:: PASSAGE FOR REVIEW ::
After a series of rumors and leaks, it’s official: Call of Duty is going back to its World War II origins. Simply titled Call of Duty: WWII, the next entry in the annualized shooter franchise follows an American squad through the European theater of the war. It treads familiar ground, taking players through the D-Day invasion of Normandy and Battle of the Bulge, but for developer Sledgehammer Games, returning to Call of Duty’s roots is more than just matching the setting and scenes of its predecessors–it means understanding World War II on a deeper level.
We recently visited the Sledgehammer office, where we saw parts of two single-player missions, one of which was the invasion of Normandy. It’s an iconic moment in the war, and one that’s been recreated many times in video games and other mediums. This doesn’t differ much from other depictions of the Normandy battle in games and movies, but what do stand out are the details.
Call of Duty: WWII stars a 19-year-old private in the 1st Infantry Division, and it’s clear, even from just watching the mission instead of playing it, that he’s scared. He’s inexperienced. He stumbles over fallen soldiers, he struggles with a Bangalore torpedo, and his breathing is harsh and uneven. Sure, there’s a cinematic element to the whole scene, but it’s not exactly cool and exciting–it’s harrowing. He knows he could die at any moment.

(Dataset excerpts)
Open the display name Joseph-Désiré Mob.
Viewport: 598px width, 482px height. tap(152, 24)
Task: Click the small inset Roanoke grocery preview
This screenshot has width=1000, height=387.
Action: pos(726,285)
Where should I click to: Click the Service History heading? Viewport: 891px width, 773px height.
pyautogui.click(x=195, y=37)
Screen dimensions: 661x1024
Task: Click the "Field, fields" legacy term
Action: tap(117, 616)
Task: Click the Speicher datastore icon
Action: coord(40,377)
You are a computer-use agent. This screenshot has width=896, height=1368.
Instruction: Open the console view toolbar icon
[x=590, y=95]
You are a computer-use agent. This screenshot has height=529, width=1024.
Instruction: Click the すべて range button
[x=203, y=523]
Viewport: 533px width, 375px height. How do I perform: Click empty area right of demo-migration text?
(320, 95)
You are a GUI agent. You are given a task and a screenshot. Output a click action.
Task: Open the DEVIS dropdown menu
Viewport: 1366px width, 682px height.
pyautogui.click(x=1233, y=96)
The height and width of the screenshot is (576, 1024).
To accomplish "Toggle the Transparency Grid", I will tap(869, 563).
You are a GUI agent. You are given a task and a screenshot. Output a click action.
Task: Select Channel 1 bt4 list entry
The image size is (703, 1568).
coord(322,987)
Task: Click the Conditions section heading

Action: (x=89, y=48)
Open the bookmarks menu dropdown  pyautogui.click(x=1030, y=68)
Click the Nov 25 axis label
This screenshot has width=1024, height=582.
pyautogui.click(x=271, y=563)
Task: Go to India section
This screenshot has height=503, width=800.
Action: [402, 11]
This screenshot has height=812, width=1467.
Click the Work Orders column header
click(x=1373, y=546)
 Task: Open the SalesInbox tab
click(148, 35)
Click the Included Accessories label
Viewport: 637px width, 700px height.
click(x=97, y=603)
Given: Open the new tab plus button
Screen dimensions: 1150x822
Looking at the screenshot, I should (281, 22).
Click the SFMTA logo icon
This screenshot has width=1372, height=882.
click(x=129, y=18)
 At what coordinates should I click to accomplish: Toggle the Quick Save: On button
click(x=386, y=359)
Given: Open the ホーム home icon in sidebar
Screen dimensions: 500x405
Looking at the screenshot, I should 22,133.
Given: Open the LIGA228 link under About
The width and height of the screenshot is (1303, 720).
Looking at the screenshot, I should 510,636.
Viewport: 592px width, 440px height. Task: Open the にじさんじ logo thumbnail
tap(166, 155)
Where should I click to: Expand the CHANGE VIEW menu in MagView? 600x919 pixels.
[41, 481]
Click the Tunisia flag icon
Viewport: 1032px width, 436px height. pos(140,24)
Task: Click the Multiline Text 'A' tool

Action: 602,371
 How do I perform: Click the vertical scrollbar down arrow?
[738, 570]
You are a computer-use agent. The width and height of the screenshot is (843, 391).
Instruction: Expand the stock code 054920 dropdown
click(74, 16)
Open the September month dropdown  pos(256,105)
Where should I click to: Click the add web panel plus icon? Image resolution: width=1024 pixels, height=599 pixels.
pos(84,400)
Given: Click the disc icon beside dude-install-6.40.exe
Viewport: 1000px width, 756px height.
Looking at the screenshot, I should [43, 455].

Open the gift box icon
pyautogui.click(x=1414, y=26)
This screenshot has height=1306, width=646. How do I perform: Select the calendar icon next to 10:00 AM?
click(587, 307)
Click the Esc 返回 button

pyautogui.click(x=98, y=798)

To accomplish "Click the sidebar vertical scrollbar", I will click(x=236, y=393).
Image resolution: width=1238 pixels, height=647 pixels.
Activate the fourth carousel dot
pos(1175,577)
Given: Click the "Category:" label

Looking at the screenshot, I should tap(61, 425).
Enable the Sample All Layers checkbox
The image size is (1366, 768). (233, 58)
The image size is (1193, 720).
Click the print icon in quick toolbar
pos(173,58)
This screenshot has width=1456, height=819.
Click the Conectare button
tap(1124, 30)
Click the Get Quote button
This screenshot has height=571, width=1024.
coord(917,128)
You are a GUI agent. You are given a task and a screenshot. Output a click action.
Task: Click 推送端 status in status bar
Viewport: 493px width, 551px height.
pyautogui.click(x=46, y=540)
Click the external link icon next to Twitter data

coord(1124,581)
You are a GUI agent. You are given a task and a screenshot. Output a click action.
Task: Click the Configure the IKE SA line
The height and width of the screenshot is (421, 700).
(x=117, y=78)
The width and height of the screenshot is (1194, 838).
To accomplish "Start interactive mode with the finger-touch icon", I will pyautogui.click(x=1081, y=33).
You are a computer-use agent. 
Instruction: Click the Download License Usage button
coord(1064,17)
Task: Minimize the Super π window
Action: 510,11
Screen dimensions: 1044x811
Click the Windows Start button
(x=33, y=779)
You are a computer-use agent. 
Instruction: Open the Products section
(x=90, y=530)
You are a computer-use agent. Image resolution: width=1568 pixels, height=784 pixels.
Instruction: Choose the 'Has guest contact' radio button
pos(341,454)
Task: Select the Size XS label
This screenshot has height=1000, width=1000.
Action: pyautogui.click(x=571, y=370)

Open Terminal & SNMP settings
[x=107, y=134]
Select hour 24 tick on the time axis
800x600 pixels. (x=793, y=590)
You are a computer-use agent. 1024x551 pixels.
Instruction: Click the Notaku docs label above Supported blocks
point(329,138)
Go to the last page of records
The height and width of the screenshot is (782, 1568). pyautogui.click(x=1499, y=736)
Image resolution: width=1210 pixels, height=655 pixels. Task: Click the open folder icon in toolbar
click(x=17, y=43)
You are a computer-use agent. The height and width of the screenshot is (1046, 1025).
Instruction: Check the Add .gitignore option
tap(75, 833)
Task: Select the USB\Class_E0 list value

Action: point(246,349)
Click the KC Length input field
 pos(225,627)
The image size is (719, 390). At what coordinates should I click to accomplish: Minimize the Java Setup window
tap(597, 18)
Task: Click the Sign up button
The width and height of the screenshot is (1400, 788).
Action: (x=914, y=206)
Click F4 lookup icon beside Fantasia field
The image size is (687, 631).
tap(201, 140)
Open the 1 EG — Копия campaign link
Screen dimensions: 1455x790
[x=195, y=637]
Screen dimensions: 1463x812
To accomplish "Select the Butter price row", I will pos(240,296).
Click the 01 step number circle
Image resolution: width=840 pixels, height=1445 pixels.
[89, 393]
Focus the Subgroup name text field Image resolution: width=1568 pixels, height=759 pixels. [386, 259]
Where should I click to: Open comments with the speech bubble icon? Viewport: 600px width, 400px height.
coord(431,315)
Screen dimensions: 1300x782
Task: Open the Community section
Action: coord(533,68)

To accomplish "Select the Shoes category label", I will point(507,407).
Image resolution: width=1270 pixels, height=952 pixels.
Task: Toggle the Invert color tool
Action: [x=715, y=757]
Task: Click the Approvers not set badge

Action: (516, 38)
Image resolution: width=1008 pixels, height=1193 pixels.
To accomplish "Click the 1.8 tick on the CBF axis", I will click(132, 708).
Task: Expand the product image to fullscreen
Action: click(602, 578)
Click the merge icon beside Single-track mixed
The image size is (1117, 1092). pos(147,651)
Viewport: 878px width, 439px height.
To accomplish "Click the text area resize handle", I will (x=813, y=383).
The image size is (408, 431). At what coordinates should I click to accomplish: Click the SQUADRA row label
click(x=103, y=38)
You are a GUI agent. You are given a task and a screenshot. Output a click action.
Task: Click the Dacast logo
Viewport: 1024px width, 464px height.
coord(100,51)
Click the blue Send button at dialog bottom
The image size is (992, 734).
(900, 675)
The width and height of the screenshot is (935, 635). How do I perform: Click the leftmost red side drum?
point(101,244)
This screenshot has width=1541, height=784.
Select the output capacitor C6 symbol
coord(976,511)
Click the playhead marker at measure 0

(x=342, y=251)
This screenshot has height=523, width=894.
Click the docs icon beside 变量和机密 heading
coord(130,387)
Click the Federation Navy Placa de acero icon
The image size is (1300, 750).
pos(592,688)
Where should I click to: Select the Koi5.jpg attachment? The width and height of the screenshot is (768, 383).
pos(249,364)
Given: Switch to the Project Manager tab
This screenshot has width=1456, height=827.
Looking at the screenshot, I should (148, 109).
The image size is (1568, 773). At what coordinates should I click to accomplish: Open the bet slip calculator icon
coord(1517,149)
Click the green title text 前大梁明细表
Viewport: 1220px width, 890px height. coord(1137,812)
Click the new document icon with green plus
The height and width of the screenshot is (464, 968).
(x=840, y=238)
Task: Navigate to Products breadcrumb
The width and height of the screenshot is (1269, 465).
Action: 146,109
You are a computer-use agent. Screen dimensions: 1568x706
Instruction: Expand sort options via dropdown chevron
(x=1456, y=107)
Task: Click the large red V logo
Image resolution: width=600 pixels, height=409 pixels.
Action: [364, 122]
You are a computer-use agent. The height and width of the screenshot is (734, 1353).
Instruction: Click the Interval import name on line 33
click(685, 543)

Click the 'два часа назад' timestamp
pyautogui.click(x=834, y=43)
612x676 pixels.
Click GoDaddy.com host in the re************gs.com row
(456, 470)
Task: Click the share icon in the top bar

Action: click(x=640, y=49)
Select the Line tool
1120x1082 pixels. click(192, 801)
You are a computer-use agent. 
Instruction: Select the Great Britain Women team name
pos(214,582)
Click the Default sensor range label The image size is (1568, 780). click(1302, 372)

:: WHAT YOU SHOULD DO ::
Please pick up the article above on the Call of Duty: WWII preview and continue it past its final sentence.

:: EXERCISE ANSWER ::
While at Sledgehammer, we spoke to leads from the animation, art, audio, and narrative departments, and everyone mentioned the same thing: they had to do extensive research in order to properly portray not only the war but also the experience of being there.
While many Normandy missions turn outward, surveying the horrors of the invasion on a grander scale, this one seems to focus inward and could tell a more introspective piece of a larger story.
For the animation team, that meant studying everything from documentaries to photos to field manuals for weapons in order to capture how a soldier would physically and emotionally react in any given situation, and it shows.
“There is no stacking up on a door, and breaching a door, and flash-banging 12 guys and killing them with one shot,” animation director Chris Stone explained. “It’s just, what would you do if you were a kid with no training? Maybe you’d peek around the corner, maybe you’d take a shot, and maybe you’d kind of move somewhere … In terms of trying to recreate a visual experience of World War II, it’s all those little things that add up.”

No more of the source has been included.